He made the remarks after chairing a high-powered meeting focussed on research and development in the area of alternative fuel. The meeting was held last night. Central government’s Principal Scientific Advisor K Vijay Raghavan, Niti Aayog CEO Amitabh Kant, Highways Secretary Giridhar Aramane and senior representatives from DRDO, ISRO, CSIR and IITs besides Minister of State for Road Transport and Highways VK Singh participated in the meeting.
“So far work is happening in silos in the area of alternative fuel. We will now work in an integrated and concerted manner bringing together the best technologies. We will also focus on economic viability. We need a policy in this regard and for it we have decided to take an integrated approach,” Gadkari said.

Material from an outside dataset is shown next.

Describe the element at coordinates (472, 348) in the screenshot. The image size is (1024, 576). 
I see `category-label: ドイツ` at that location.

“Vast scope is there in the area of Lithium-ion battery too despite countries like China dominating in the sector. About 81 per cent of Lithium-ion battery components are available locally and India stands a very good chance for value addition at lower costs. Our mining entities could look for acquiring component assets globally and grab the opportunity as China has occupied 51 per cent but still 49 per cent scope is there,” Gadkari said.
Stressing the need for advanced and concerted planning the Minister said this is one area where there is good scope for becoming the world leader as the automobile sector which has a turnover of Rs 4.5 lakh crore is set to take it to Rs 10 lakh crore in future. The resultant employment generation will be huge and vehicle scrapping policy under which initially one crore vehicles will go for scrapping will result in availability of cheaper aluminium, copper, rubber, steel and other products which will reduce the price of the components.

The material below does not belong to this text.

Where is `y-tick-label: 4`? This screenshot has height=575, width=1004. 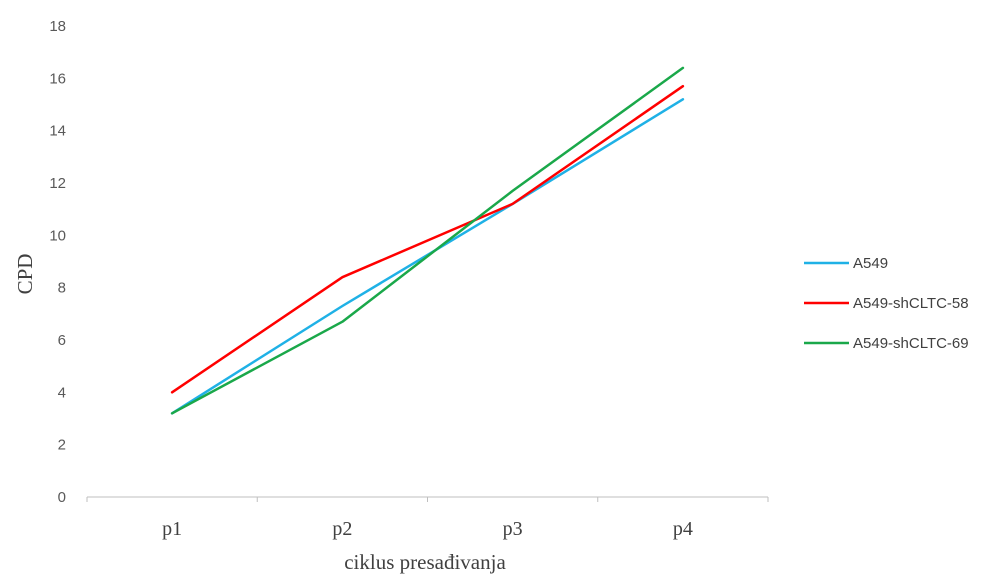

After going through the presentations from different organisations on different technologies including Lithium-ion, metal-ion, Sodium Sulphur, Hydrogen, Iron Sulphur, Polymer Electrolyte Membrane Cell System, ZincGel, etc, Gadkari said, economic viability is the basis of any successful technology.

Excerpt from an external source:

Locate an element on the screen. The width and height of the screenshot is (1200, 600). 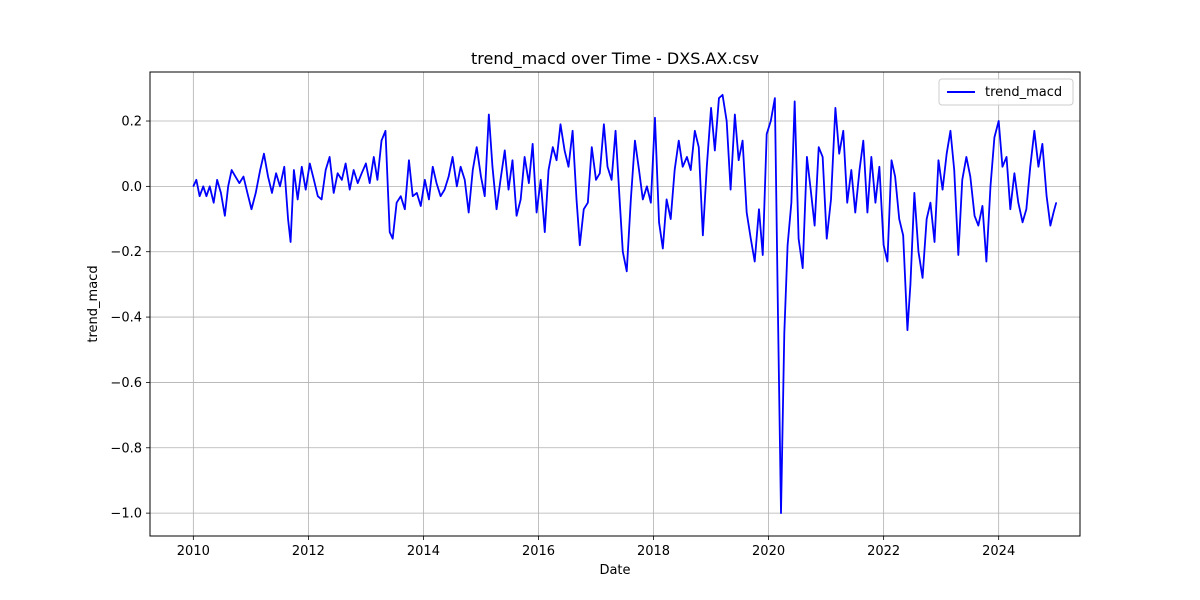
y-tick-label: −0.4 is located at coordinates (126, 318).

DRDO in its presentation showed how technology transfer has resulted in manufacturing of 400 batteries of 120 MW by some institutes and added that mass production could reduce its prices. Niti Ayog said it has collaborated with four IITs including Guwahati and Delhi for research in aluminium-ion battery. Its CEO Amitabh Kant stressed that India should concentrate on lithium-ion alternative batteries and mining sector companies should explore opportunities aborad for acquiring assets in this regard.
Gadkari said next generation batteries will not only minimise vehicular pollution in India but make India a global supplier of EVs and added that two-wheeler makers like Bajaj, Hero Honda and TVS are already exporting 50 per cent of their production, Gadkari said.